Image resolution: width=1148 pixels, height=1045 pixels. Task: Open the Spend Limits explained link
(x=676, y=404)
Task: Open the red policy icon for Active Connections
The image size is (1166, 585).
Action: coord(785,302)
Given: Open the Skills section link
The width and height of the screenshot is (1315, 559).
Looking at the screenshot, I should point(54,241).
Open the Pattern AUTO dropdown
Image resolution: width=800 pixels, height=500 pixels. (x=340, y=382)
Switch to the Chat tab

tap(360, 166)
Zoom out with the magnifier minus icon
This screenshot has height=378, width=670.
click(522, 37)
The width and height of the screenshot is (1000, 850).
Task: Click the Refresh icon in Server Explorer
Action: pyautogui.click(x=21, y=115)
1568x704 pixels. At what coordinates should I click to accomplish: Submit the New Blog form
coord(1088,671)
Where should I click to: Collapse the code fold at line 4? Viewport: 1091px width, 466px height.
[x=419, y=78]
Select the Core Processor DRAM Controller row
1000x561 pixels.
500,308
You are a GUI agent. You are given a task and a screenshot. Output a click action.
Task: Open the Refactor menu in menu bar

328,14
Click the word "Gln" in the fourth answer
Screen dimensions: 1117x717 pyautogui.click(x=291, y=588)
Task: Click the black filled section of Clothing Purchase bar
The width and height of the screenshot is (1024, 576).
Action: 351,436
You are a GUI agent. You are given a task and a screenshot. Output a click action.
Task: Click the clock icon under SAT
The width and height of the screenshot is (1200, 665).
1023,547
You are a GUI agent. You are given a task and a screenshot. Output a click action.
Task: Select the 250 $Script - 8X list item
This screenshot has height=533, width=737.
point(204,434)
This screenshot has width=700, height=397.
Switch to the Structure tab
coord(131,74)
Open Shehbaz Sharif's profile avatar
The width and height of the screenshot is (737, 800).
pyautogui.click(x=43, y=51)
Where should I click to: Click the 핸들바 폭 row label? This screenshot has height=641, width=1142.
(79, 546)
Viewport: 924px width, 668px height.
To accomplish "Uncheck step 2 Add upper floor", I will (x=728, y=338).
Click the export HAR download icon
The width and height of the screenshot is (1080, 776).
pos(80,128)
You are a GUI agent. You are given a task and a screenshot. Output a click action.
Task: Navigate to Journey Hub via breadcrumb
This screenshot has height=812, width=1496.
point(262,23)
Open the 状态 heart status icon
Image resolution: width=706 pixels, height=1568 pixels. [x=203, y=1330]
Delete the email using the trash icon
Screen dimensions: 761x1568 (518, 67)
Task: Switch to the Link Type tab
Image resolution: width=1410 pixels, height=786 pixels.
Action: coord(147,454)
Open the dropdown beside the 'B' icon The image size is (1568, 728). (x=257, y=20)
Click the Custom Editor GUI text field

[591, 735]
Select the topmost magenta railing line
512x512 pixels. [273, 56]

○ ○ ○ ○ ○ ○ ○

REQUIRED ACTION: Retype all of the data word for word.

COMPLETED TASK:
Image resolution: width=1148 pixels, height=1045 pixels. Task: Open the Spend Limits explained link
(x=676, y=404)
Task: Open the red policy icon for Active Connections
The image size is (1166, 585).
Action: coord(785,302)
Given: Open the Skills section link
The width and height of the screenshot is (1315, 559).
Looking at the screenshot, I should point(54,241).
Open the Pattern AUTO dropdown
Image resolution: width=800 pixels, height=500 pixels. (x=340, y=382)
Switch to the Chat tab

tap(360, 166)
Zoom out with the magnifier minus icon
This screenshot has height=378, width=670.
click(522, 37)
The width and height of the screenshot is (1000, 850).
Task: Click the Refresh icon in Server Explorer
Action: pyautogui.click(x=21, y=115)
1568x704 pixels. At what coordinates should I click to accomplish: Submit the New Blog form
coord(1088,671)
Where should I click to: Collapse the code fold at line 4? Viewport: 1091px width, 466px height.
[x=419, y=78]
Select the Core Processor DRAM Controller row
1000x561 pixels.
500,308
You are a GUI agent. You are given a task and a screenshot. Output a click action.
Task: Open the Refactor menu in menu bar

328,14
Click the word "Gln" in the fourth answer
Screen dimensions: 1117x717 pyautogui.click(x=291, y=588)
Task: Click the black filled section of Clothing Purchase bar
The width and height of the screenshot is (1024, 576).
Action: 351,436
You are a GUI agent. You are given a task and a screenshot. Output a click action.
Task: Click the clock icon under SAT
The width and height of the screenshot is (1200, 665).
1023,547
You are a GUI agent. You are given a task and a screenshot. Output a click action.
Task: Select the 250 $Script - 8X list item
This screenshot has height=533, width=737.
point(204,434)
This screenshot has width=700, height=397.
Switch to the Structure tab
coord(131,74)
Open Shehbaz Sharif's profile avatar
The width and height of the screenshot is (737, 800).
pyautogui.click(x=43, y=51)
Where should I click to: Click the 핸들바 폭 row label? This screenshot has height=641, width=1142.
(79, 546)
Viewport: 924px width, 668px height.
To accomplish "Uncheck step 2 Add upper floor", I will (x=728, y=338).
Click the export HAR download icon
The width and height of the screenshot is (1080, 776).
pos(80,128)
You are a GUI agent. You are given a task and a screenshot. Output a click action.
Task: Navigate to Journey Hub via breadcrumb
This screenshot has height=812, width=1496.
point(262,23)
Open the 状态 heart status icon
Image resolution: width=706 pixels, height=1568 pixels. [x=203, y=1330]
Delete the email using the trash icon
Screen dimensions: 761x1568 (518, 67)
Task: Switch to the Link Type tab
Image resolution: width=1410 pixels, height=786 pixels.
Action: coord(147,454)
Open the dropdown beside the 'B' icon The image size is (1568, 728). (x=257, y=20)
Click the Custom Editor GUI text field

[591, 735]
Select the topmost magenta railing line
512x512 pixels. [273, 56]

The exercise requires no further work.